[EXERCISE]: Reproduce, unchanged, the lines from the one containing "scuba@marthasquarry.com (1054, 329)" through the last line, both included.

[RECORDS SHOWN]:
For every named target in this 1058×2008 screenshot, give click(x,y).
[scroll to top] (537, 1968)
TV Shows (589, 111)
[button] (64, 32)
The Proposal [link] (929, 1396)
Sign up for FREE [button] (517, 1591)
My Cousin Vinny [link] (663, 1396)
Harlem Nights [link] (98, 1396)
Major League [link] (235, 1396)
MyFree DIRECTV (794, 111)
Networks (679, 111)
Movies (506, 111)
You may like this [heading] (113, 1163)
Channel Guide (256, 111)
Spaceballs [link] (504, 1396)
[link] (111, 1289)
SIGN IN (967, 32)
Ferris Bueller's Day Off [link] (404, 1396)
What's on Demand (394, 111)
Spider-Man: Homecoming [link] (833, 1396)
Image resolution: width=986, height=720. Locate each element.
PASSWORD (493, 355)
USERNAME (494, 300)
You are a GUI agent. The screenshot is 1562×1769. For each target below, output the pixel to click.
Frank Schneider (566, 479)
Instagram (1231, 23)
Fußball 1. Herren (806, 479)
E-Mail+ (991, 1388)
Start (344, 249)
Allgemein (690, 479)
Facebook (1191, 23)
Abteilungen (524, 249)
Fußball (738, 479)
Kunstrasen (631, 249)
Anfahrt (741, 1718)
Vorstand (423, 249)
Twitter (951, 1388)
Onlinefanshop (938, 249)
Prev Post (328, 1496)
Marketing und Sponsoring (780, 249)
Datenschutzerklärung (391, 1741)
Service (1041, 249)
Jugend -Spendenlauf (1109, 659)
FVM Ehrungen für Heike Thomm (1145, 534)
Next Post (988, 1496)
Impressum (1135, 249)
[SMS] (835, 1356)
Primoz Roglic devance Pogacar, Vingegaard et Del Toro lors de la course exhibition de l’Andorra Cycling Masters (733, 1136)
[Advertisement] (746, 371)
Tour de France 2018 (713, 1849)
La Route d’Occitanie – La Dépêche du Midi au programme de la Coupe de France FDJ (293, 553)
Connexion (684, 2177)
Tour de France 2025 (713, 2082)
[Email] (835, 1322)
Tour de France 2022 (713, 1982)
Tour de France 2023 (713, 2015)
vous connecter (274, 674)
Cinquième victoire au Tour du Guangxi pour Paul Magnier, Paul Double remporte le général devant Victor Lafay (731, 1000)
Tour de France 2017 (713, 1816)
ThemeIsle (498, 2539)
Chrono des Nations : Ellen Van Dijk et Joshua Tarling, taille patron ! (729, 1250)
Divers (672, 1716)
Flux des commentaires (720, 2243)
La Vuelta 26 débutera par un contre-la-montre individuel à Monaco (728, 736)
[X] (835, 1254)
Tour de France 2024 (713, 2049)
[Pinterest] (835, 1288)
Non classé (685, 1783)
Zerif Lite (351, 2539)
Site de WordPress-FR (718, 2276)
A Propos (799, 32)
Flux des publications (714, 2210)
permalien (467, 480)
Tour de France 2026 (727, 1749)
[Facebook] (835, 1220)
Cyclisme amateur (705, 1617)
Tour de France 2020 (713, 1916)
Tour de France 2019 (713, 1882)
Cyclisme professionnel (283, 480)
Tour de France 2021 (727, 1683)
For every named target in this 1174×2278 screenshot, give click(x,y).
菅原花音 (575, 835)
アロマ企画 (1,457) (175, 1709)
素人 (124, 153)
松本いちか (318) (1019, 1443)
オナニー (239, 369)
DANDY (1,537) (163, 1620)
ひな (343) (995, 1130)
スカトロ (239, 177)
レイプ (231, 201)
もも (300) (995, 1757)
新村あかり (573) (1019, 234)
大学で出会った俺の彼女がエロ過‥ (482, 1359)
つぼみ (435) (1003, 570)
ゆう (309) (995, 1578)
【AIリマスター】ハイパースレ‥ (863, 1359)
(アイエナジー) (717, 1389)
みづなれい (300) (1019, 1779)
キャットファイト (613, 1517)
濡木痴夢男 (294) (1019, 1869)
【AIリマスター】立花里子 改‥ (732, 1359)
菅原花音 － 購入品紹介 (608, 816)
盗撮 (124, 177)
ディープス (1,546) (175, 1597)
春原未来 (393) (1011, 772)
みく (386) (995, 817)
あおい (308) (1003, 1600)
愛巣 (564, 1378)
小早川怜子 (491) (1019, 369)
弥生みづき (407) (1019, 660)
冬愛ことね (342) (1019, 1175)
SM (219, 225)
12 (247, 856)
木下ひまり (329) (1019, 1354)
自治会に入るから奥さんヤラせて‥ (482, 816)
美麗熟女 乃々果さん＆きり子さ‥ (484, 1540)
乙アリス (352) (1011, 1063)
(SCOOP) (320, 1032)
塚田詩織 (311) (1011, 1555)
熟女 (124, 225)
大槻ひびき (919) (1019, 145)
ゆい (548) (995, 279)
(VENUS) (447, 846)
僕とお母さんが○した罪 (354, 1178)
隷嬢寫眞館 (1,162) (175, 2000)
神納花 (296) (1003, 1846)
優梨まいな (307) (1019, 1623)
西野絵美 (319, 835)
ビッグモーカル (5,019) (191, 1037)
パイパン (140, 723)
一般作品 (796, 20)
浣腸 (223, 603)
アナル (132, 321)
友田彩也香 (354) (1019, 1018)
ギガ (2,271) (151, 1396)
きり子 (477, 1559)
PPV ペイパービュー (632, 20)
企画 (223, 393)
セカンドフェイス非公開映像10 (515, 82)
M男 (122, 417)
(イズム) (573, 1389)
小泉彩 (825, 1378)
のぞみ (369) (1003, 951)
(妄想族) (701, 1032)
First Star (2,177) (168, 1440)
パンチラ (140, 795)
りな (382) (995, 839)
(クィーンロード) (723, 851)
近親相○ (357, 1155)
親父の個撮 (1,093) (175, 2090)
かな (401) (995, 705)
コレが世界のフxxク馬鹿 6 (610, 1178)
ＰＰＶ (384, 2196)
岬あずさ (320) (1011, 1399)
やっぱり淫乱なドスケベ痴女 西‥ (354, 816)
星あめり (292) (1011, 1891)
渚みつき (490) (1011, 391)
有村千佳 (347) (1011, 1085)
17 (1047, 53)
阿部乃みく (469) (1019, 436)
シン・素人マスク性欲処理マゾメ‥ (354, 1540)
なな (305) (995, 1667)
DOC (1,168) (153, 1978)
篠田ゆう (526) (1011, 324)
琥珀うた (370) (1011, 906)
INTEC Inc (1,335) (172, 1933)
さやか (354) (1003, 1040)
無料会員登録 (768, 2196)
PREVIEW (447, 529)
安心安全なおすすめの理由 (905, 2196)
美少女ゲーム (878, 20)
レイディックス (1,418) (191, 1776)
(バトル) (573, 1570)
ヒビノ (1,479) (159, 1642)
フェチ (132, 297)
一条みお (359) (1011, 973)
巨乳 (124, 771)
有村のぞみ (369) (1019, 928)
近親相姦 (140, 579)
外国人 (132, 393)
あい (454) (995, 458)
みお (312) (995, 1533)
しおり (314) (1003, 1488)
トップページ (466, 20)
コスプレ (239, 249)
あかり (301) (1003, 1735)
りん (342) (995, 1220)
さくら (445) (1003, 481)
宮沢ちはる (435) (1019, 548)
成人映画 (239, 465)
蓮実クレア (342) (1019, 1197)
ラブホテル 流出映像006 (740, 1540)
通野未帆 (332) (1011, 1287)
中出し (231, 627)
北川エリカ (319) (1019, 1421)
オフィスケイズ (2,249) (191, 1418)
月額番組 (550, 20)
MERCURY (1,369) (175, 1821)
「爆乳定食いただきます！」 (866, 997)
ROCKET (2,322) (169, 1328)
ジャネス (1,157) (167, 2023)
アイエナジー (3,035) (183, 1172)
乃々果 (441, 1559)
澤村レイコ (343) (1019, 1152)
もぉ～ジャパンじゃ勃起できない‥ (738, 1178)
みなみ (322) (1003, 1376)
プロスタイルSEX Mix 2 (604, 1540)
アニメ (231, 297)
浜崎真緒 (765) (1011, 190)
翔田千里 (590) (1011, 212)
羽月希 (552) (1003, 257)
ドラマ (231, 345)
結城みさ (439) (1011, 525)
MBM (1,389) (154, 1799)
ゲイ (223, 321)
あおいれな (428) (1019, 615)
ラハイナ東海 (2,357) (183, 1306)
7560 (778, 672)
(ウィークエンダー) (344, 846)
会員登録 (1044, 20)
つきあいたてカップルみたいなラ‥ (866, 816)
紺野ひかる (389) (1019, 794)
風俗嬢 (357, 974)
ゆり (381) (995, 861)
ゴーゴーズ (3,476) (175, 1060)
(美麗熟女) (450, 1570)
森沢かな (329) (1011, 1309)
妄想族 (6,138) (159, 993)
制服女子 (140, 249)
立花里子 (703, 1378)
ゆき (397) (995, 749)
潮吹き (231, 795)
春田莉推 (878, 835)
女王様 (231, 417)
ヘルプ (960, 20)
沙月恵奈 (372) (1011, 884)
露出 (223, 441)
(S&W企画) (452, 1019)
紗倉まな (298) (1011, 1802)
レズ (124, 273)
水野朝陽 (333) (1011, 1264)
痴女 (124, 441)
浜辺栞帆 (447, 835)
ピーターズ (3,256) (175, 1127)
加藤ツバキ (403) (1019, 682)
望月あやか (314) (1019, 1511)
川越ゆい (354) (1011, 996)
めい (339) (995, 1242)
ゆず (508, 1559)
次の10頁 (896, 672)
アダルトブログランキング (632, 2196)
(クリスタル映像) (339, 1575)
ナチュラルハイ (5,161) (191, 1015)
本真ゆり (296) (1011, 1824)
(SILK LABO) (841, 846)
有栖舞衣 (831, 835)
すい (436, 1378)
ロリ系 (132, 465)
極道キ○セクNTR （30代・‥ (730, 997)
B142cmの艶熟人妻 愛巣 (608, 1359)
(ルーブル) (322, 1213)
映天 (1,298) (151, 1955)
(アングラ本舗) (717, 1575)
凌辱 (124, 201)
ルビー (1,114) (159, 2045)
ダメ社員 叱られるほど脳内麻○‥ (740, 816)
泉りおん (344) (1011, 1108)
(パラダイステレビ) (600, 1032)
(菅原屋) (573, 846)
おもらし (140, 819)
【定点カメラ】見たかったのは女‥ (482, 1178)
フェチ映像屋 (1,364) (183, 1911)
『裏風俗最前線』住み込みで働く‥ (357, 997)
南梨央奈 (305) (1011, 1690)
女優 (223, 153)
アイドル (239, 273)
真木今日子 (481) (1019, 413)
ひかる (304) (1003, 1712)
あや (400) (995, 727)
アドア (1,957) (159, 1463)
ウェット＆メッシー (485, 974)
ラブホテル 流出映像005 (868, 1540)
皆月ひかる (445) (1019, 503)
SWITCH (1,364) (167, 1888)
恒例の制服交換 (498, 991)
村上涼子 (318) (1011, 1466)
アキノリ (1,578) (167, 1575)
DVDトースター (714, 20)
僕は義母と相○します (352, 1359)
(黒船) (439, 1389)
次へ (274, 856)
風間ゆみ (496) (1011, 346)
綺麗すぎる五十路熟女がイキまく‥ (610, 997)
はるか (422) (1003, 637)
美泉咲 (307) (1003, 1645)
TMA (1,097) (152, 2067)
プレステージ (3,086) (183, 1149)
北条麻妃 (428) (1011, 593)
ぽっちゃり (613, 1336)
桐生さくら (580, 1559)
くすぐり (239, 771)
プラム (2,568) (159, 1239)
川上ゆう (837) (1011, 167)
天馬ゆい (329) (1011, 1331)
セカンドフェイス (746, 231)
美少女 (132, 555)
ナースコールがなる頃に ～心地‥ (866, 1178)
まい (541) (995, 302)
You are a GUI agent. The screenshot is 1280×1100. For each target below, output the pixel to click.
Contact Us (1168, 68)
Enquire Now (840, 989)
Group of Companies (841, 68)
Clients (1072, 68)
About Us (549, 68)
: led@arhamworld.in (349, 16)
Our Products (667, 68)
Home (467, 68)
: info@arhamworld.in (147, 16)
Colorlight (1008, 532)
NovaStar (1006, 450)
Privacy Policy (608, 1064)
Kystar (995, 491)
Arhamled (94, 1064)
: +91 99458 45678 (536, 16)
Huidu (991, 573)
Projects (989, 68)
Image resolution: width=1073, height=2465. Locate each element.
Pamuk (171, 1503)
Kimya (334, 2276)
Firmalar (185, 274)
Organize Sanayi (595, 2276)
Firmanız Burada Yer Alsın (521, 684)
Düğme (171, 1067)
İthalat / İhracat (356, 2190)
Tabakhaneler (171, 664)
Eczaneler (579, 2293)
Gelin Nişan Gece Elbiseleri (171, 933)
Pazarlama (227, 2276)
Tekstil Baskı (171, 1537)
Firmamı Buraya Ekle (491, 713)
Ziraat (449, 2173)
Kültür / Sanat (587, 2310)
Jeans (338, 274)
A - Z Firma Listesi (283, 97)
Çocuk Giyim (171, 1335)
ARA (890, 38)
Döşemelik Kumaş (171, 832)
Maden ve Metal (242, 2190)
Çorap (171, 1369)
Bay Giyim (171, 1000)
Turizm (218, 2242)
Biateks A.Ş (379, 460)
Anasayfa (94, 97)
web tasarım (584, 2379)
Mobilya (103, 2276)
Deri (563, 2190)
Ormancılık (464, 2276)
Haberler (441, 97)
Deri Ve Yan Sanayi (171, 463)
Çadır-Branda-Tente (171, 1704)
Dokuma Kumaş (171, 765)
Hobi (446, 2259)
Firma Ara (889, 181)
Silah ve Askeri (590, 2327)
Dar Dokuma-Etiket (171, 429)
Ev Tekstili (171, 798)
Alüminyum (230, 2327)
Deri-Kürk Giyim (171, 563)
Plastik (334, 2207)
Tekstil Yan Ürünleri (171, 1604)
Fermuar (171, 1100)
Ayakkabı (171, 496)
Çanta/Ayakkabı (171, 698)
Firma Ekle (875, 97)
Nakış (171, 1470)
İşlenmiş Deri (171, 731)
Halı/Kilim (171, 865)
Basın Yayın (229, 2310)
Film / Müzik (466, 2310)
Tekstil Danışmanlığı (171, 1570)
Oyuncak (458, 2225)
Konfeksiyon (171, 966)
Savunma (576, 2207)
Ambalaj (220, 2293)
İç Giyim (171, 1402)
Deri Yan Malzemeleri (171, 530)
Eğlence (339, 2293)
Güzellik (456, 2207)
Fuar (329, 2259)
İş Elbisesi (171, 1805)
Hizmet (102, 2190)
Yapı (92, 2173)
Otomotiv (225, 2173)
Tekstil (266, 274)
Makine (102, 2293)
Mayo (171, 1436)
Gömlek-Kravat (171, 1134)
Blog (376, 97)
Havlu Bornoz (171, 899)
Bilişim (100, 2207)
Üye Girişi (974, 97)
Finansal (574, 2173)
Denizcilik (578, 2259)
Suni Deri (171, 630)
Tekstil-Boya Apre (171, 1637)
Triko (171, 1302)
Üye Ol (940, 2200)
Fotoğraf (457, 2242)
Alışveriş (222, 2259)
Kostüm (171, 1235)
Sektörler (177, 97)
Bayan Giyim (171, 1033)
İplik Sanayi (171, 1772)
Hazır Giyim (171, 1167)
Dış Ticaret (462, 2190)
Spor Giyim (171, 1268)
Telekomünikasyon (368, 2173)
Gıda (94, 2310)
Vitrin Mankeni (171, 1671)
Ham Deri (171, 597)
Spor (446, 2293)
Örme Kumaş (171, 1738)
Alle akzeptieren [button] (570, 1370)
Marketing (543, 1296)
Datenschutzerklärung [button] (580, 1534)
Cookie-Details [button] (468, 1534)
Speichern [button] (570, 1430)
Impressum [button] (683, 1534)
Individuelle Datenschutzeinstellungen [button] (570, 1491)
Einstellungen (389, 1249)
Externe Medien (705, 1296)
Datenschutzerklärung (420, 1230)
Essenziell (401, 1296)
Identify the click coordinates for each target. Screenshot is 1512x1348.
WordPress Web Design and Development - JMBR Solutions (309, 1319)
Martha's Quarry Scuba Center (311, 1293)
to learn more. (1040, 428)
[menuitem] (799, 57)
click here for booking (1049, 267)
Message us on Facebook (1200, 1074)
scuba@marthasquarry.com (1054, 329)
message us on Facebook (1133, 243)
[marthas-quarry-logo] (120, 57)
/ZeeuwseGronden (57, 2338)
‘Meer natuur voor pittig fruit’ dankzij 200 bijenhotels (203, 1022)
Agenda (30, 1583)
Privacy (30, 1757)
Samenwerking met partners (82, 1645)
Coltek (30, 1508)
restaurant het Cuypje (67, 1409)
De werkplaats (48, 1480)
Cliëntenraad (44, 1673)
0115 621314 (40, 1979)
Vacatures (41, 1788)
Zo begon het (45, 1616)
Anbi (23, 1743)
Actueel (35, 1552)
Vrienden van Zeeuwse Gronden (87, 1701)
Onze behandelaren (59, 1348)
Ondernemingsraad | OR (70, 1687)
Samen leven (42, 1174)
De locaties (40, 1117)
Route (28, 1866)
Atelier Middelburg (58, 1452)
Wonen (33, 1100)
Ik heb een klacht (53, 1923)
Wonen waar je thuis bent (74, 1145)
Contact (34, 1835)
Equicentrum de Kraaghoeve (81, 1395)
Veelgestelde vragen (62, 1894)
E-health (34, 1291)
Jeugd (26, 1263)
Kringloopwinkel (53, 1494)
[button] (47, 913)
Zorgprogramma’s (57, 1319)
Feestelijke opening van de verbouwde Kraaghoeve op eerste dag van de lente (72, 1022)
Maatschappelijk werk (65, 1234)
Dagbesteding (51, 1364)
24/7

[IN RESPONSE]:
scuba@marthasquarry.com (1054, 329)
message us on Facebook (1133, 243)
[marthas-quarry-logo] (120, 57)
/ZeeuwseGronden (57, 2338)
‘Meer natuur voor pittig fruit’ dankzij 200 bijenhotels (203, 1022)
Agenda (30, 1583)
Privacy (30, 1757)
Samenwerking met partners (82, 1645)
Coltek (30, 1508)
restaurant het Cuypje (67, 1409)
De werkplaats (48, 1480)
Cliëntenraad (44, 1673)
0115 621314 (40, 1979)
Vacatures (41, 1788)
Zo begon het (45, 1616)
Anbi (23, 1743)
Actueel (35, 1552)
Vrienden van Zeeuwse Gronden (87, 1701)
Onze behandelaren (59, 1348)
Ondernemingsraad | OR (70, 1687)
Samen leven (42, 1174)
De locaties (40, 1117)
Route (28, 1866)
Atelier Middelburg (58, 1452)
Wonen (33, 1100)
Ik heb een klacht (53, 1923)
Wonen waar je thuis bent (74, 1145)
Contact (34, 1835)
Equicentrum de Kraaghoeve (81, 1395)
Veelgestelde vragen (62, 1894)
E-health (34, 1291)
Jeugd (26, 1263)
Kringloopwinkel (53, 1494)
[button] (47, 913)
Zorgprogramma’s (57, 1319)
Feestelijke opening van de verbouwde Kraaghoeve op eerste dag van de lente (72, 1022)
Maatschappelijk werk (65, 1234)
Dagbesteding (51, 1364)
24/7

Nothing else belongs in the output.